In honor of Earth Day, the Nature Conservancy is celebrating with the release of The Atlas of Global Conservation, a new book that goes beyond the traditional atlas, providing an in-depth picture of the Earth’s animals, plants and habitats. The story is largely told through maps — you can get a preview of them here.

“This is not about extrapolating trends toward some distant doom-and-gloom scenario. This is about a complicated system of interacting species, changing climates, altered biogeochemical processes and rapidly evolving human cultures shifting toward an entirely different global reality,” PAUL EHRLICH, the Bing Professor of Population Studies and senior fellow at the Woods Institute for the Environment, writes in the book’s foreword. “It is now widely accepted that our species could be entraining an extinction event as severe as the one 65 million years ago that wiped out all of the dinosaurs except for the birds.”

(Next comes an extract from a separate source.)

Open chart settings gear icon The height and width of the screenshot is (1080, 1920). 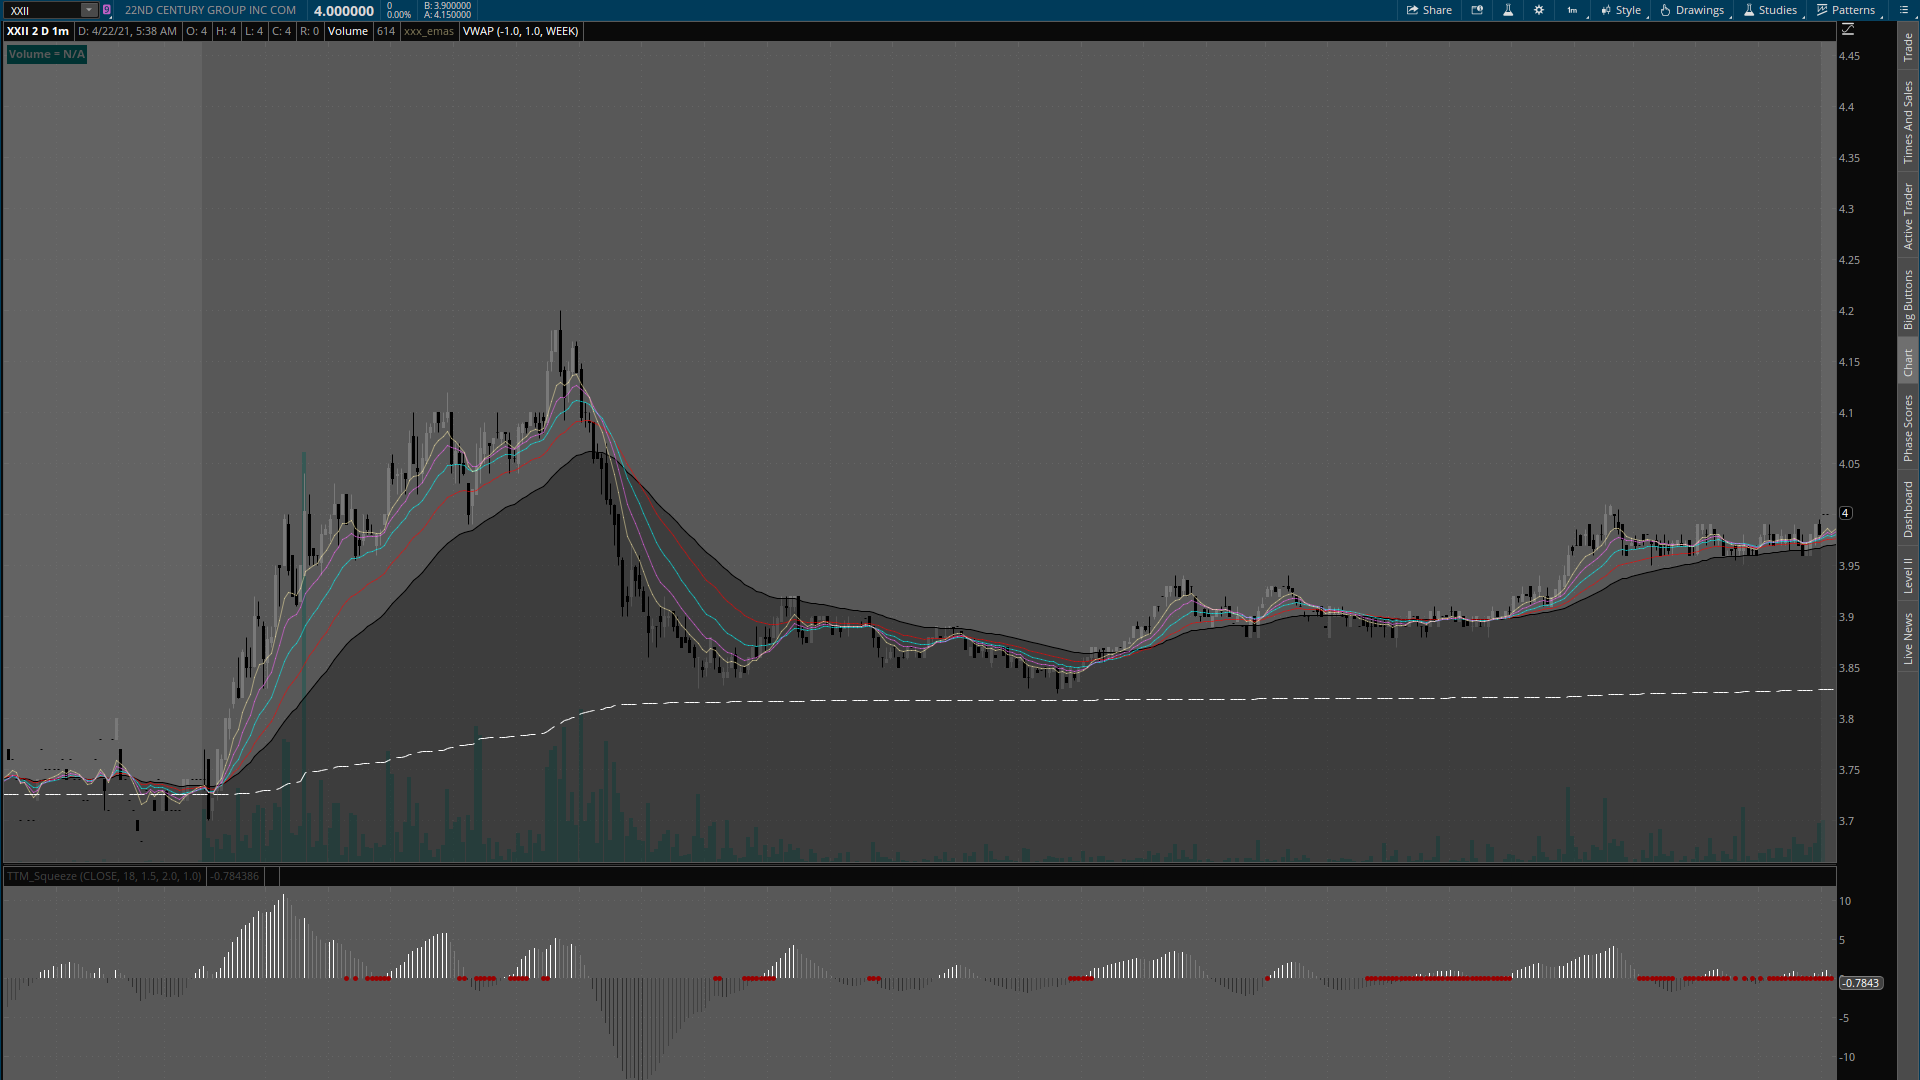point(1539,10)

Other Stanford-affiliated contributors to the atlas are GRETCHEN DAILY, the Bing Professor in Environmental Science, senior fellow at the Woods Institute for the Environment and co-director of the Natural Capital Project; MARILYN CORNELIUS, a doctoral student in the Emmett Interdisciplinary Program in Environment and Resources (E-IPER); CHARLES KATZ, a member of the board of advisers for the Woods Institute for the Environment and Stanford’s School of Earth Sciences; JON CHRISTENSEN, executive director of the Bill Lane Center for the American West; and BRIAN SHILLINGLAW, who holds a master’s degree from E-IPER and a JD from Stanford Law School.